:: DATASET RECORDS ::

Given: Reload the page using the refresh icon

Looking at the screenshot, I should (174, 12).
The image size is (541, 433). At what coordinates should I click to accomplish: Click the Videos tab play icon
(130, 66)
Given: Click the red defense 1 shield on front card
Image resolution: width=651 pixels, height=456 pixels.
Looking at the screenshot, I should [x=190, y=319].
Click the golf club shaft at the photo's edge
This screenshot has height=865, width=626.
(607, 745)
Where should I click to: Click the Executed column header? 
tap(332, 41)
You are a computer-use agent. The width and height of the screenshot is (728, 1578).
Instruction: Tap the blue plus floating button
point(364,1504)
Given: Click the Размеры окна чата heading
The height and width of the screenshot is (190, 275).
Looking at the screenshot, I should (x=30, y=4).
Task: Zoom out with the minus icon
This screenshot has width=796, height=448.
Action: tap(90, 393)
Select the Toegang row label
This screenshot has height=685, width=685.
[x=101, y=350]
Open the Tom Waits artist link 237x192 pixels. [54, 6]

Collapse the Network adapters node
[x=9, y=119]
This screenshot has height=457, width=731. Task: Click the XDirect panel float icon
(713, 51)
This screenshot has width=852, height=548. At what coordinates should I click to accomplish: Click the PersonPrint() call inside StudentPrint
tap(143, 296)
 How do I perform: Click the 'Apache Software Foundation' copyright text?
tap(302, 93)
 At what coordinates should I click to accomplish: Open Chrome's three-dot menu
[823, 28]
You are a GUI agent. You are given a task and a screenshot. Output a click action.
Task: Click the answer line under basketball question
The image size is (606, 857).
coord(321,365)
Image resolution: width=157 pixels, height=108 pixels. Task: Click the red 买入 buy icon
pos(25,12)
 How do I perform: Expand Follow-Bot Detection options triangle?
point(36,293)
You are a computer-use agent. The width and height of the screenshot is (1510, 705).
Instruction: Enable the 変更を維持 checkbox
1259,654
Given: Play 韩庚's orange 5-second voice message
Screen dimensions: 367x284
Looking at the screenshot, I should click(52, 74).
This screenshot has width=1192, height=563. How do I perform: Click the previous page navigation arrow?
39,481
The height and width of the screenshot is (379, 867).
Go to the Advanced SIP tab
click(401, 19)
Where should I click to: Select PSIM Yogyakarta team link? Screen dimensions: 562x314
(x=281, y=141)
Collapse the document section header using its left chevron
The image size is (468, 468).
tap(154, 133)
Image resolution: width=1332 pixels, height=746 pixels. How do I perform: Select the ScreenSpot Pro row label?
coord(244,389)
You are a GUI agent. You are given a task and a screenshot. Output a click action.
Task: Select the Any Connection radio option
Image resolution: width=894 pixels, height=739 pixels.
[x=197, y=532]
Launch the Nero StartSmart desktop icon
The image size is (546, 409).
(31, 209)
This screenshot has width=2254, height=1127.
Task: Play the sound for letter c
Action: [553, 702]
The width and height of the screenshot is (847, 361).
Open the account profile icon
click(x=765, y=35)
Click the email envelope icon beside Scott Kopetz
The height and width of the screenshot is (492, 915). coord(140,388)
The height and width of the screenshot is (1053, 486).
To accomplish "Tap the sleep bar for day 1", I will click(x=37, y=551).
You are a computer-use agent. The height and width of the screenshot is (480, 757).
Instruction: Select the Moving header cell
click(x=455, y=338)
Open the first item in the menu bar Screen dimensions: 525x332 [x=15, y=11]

:::

Only the lines above from the one with "Image resolution: width=651" up to and including the one with "Task: Zoom out with the minus icon" should be repeated, exactly as written.

EXERCISE ANSWER:
Image resolution: width=651 pixels, height=456 pixels.
Looking at the screenshot, I should [x=190, y=319].
Click the golf club shaft at the photo's edge
This screenshot has height=865, width=626.
(607, 745)
Where should I click to: Click the Executed column header? 
tap(332, 41)
You are a computer-use agent. The width and height of the screenshot is (728, 1578).
Instruction: Tap the blue plus floating button
point(364,1504)
Given: Click the Размеры окна чата heading
The height and width of the screenshot is (190, 275).
Looking at the screenshot, I should (x=30, y=4).
Task: Zoom out with the minus icon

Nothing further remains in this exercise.